Repository files navigation

GovWifi Safe Restarter

This application is responsible for restarting the frontend RADIUS servers in a safe way.

Table of Contents

Overview

This application is run as a background job (daily) and does a rolling restart of the frontend cluster. These servers are restarted so they can pull in new configurations, certificates and do security updates.
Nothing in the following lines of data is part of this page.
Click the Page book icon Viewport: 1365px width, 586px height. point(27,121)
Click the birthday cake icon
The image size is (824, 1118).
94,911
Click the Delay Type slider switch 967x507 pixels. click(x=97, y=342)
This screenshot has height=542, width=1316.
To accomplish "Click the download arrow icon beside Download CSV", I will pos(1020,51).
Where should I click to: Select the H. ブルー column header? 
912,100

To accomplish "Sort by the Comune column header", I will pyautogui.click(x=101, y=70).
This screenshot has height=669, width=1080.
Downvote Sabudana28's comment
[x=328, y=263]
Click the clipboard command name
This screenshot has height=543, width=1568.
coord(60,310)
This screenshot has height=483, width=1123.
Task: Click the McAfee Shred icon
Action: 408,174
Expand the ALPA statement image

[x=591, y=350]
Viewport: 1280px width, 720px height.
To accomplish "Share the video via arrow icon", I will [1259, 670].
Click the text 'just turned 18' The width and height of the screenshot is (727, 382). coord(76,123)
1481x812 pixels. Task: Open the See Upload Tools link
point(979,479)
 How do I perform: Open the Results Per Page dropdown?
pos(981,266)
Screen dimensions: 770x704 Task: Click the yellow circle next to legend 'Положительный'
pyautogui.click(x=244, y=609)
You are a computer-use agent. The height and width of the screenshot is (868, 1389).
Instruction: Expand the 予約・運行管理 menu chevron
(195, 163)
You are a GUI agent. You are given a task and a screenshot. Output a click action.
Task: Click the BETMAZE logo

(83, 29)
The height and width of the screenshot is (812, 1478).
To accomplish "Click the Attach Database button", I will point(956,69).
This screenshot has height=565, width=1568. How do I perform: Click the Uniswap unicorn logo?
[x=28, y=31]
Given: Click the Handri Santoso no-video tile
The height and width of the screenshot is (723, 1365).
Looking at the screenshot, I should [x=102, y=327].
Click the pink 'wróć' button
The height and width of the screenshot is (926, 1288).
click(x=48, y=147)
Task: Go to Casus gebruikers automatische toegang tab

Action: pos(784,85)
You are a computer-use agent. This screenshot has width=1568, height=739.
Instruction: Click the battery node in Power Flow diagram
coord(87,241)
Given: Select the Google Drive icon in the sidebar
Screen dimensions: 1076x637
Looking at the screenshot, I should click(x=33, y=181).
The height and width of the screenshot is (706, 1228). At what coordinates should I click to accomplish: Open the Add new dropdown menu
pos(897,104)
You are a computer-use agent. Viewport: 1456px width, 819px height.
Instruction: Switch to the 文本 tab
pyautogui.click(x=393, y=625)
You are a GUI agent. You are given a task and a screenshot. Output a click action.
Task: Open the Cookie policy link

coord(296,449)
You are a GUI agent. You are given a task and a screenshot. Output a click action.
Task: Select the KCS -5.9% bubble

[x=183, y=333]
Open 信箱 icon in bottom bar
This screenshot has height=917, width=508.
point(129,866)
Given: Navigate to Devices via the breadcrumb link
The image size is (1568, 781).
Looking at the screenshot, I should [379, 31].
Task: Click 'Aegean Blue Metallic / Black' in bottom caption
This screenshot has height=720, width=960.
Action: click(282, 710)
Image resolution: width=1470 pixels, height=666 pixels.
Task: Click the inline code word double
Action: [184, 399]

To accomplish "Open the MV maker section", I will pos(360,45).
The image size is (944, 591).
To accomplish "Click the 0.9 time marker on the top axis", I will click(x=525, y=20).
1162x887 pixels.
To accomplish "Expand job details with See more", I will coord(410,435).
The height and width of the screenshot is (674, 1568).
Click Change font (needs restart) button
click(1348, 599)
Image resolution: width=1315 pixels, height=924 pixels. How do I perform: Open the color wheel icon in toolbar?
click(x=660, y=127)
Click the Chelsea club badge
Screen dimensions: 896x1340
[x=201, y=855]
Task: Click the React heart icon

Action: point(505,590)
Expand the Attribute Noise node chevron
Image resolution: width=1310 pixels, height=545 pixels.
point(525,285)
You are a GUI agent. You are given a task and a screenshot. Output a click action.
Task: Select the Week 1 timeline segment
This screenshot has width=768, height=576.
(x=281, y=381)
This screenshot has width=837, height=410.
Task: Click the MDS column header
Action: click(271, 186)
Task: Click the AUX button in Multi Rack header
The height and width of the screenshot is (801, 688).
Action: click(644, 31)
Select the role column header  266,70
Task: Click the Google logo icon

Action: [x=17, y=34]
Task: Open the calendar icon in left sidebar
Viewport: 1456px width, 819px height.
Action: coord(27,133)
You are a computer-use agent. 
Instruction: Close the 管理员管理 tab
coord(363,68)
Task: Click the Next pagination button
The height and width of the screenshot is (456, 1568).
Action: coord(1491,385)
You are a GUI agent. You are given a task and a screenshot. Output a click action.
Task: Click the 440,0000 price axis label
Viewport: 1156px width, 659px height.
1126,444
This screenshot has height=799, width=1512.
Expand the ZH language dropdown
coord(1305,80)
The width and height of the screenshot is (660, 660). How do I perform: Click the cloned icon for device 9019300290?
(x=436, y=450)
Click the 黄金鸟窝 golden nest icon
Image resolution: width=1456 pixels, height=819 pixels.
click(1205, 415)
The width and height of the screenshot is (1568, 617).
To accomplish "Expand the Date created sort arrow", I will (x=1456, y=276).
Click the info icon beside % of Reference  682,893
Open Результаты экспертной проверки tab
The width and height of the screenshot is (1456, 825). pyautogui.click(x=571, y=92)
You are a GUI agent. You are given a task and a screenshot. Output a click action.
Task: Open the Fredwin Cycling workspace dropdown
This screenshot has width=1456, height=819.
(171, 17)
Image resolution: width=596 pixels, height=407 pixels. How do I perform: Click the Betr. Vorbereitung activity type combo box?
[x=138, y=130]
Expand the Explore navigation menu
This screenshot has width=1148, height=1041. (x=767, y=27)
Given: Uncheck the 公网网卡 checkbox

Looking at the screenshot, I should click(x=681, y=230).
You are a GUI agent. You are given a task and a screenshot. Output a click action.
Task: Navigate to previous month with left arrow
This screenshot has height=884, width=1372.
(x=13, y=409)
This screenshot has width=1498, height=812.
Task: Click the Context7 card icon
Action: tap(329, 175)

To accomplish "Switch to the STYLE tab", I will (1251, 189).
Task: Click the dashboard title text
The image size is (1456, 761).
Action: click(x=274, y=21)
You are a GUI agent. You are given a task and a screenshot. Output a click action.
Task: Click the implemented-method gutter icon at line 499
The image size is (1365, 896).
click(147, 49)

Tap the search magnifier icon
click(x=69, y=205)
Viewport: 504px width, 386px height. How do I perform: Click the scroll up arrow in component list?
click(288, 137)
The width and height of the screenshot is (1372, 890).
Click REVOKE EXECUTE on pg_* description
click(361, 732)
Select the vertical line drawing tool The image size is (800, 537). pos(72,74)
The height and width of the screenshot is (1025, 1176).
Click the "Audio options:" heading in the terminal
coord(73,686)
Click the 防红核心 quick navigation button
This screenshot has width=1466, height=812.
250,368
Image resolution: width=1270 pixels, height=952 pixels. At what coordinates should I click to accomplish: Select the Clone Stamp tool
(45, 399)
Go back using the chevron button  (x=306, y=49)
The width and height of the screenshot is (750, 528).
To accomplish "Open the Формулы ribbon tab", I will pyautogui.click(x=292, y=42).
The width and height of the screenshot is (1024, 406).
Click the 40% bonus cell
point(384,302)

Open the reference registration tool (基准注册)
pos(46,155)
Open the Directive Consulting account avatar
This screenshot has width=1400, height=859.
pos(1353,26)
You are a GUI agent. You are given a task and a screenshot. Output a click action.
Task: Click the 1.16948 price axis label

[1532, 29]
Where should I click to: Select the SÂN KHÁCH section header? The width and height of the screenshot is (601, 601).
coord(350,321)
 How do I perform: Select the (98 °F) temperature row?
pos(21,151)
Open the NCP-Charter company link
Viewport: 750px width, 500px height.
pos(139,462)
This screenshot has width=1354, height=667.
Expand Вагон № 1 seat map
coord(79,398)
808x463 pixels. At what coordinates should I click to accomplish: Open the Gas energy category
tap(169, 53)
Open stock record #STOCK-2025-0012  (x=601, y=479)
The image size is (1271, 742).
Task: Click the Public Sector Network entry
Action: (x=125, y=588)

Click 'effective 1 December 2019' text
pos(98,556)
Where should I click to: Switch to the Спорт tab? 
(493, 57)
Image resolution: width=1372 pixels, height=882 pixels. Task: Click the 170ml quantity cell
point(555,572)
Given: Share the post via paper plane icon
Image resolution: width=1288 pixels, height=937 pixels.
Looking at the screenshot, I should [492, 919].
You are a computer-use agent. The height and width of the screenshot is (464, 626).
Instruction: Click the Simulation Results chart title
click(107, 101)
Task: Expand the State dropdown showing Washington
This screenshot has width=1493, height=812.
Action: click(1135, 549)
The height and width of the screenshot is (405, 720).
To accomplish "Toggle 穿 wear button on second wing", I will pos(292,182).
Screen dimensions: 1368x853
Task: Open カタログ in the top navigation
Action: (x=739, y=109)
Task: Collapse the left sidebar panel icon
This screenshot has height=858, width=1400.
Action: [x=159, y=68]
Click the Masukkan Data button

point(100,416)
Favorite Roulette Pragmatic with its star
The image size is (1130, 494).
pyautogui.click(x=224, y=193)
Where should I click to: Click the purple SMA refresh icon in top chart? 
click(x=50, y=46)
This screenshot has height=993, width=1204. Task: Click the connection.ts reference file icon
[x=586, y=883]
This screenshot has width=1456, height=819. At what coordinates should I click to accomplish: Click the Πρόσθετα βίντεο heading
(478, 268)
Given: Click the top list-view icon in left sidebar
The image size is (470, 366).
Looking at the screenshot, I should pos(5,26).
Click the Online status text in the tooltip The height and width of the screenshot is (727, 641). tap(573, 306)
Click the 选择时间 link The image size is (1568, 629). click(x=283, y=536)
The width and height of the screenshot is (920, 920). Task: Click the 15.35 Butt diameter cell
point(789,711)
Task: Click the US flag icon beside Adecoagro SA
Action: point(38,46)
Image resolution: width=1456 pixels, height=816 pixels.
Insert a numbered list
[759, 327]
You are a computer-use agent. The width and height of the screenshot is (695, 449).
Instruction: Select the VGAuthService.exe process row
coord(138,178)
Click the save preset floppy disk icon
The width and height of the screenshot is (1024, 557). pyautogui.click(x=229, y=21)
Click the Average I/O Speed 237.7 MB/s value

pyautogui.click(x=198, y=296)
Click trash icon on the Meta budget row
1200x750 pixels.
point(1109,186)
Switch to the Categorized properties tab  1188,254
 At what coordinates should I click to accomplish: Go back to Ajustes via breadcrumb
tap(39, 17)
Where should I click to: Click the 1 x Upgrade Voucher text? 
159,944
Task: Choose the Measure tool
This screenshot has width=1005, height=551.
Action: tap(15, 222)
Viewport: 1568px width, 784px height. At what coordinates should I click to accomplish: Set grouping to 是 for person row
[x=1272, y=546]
It nominates a random canary (1 of the 6 frontend servers) and restarts the ECS task running on it. It then monitors the canary to ensure it is healthy and serving traffic before moving onto the rest.

It runs on both regions, eu-west-1 and eu-west-2.

If the canary doesn't come backup, it terminates. We will then be notified about the canary via the failing Route53 health check.

Dependencies

  • AWS SDK -ECS
  • AWS SDK -ROUTE53

Developing

The Makefile contains commonly used commands for working with this app:

  • make lint runs the Ruby linter.
  • make test runs all the automated tests.
  • make serve starts the application on localhost.

Deploying changes

You can find in depth instructions on using our deploy process here (you must be member of the GovWifi Team to access this document).

Running the application

bundle exec rake safe_restart[staging]

Debugging

Results of the daily restart are printed to a CloudWatch log group called [env]-safe-restart-docker-log-group

Licence

This codebase is released under the MIT License.